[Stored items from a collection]

--- START ---

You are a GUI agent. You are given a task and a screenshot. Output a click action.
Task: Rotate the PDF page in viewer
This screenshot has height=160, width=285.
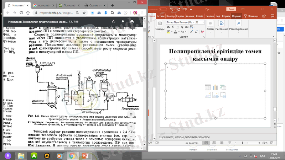click(113, 22)
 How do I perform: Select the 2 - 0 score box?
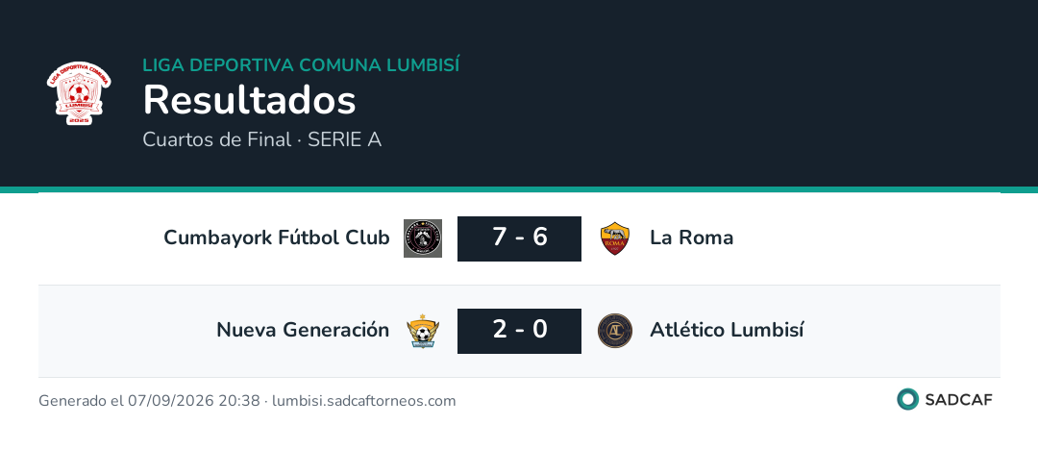pyautogui.click(x=520, y=331)
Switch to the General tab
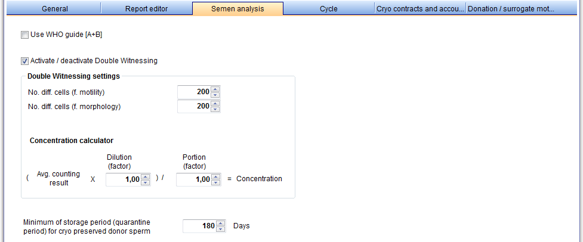Viewport: 583px width, 242px height. (55, 9)
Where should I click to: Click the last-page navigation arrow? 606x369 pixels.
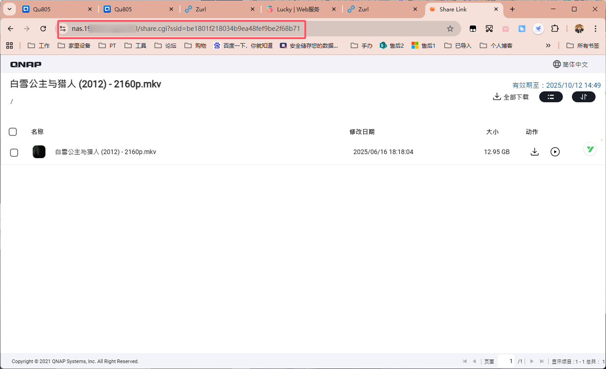542,361
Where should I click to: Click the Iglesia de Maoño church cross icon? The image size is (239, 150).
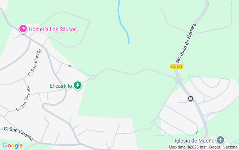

--- END ---

■ What the exercise asks ■
Each line from the one containing "This screenshot has height=160, width=285." through the last line above should be retyped exactly, and no other line. Any picture is to be left out.

■ Response ■
This screenshot has height=160, width=285.
click(113, 22)
 How do I perform: Select the 2 - 0 score box?
pyautogui.click(x=520, y=331)
Switch to the General tab
Viewport: 583px width, 242px height. (55, 9)
Where should I click to: Click the last-page navigation arrow? 606x369 pixels.
542,361
Where should I click to: Click the Iglesia de Maoño church cross icon? The image size is (239, 150).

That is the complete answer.